Paparazzi, Peter Howe
Interesting book about the rogue photographers - thin on text, thick on pix, naturally.
Over the past two weeks I tried a loaned computer that didn’t work. It could not be induced to connect with the internet. This was one of those computers, that when you talk to tech support and they ask, "What kind of computer do you have?" you have to read a list of parts that your local Frankenstein Junior has kindly put together and zapped into existence. The New Improved Tech Support Person then tells you that the equipment you have won't cut it, and recognizing a sales opportunity, routes you to a sales person who tries to sell you a new computer that you can't afford.
While I wasn’t looking in the past six years, 3.5” floppy drives have evidently become obsolete, and are no longer standard equipment on computers. So much for my diligent habit of backing up my work! The teenager who was kind enough to help with the loaner computer eventually stopped returning my calls--and I totally understand why! In one of our last communications, I asked about the floppy drive, he suggested I get someone who does have a floppy drive to email me the documents. Alas, since I was unable to connect to the internet to retrieve them… Old people's problems--eeek! When I was his age, I distinctly remember hanging up on some old person who was bugging me about a problem I could not solve and did not want to hear about.
At last, on Friday, July 8th, due to the kindness of my saintly brother and the early payment of an outstanding invoice, I was able to rejoin the computer world with a new brand name computer. Although it doesn’t have a 3.5” floppy drive (or 8-track stereo--sorry that’s a ‘70s joke), I was able to get on the net--receive my archived manuscripts from a kindly neighbor with a 3.5” floppy drive, and rejoin the 21st century.
During the two weeks with no computer, I did my writing with a pen and paper, and read lots o’ books. These old, old habits had never really gone away, and they reminded me that there are ways to cope, no matter what happens.
I read so many books in the last two weeks, and have enough to say, that I’m going to break it down into two entries today and tomorrow.
June 23-July 7, 1975 I read:
George, Be Careful: a Greek florist‘s kid in the roughhouse world of advertising, by legendary adman George Lois
Just as I was looking back at this book, I happened to see George Lois on a television reality show, The Cut, wherein designer Tommy Hilfiger holds a sort of designer boot camp/Survivor Manhattan Island for aspiring designers.
Psychic Discoveries Behind the Iron Curtain, Sheila Ostrander and Lynn Schroeder
Psychic discoveries continue, even in the absence of the iron curtain.
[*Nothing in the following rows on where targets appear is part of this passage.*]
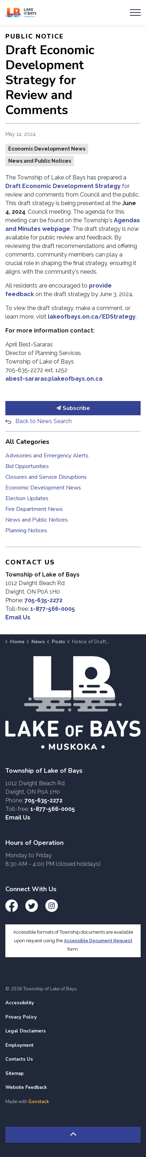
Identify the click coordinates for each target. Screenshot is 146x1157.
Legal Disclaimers (25, 1031)
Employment (19, 1045)
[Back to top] (73, 1135)
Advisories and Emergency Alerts (47, 456)
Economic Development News (46, 149)
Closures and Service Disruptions (46, 477)
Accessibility (19, 1003)
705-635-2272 (43, 600)
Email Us (17, 617)
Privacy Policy (21, 1017)
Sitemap (14, 1073)
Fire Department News (34, 509)
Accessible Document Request (98, 940)
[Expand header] (135, 12)
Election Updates (27, 498)
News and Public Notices (39, 161)
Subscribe (73, 408)
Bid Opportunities (27, 466)
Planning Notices (26, 530)
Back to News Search (43, 421)
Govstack (38, 1101)
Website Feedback (26, 1087)
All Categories (27, 441)
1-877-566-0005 (52, 608)
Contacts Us (19, 1059)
June 23-July 7, 2005, I read:
Geisha, Lisa Dalby
Ironically, here’s a 1975 book that I missed the first time round. The geisha world of womanly wiles and eloquent, ritualized clothing that Dalby explored as an anthropologist and a participant is pretty much the opposite of the way I was raised as an American woman. But living so close to Japanese culture as a Buddhist, it fascinates me. This book captured a very familiar world to me--the rich details of geisha life and the very different relations between the sexes in Japan, as seen by an American woman. I also saw how the author of Memoirs of a Geisha (his name eludes me at the moment) took waaaaay too much material from Dalby, and yet, I found his book to be so gorgeously written that I forgave him. I don’t know if I would have done so if I were Ms. Dalby, however.
Paparazzi, Peter Howe
Interesting book about the rogue photographers - thin on text, thick on pix, naturally.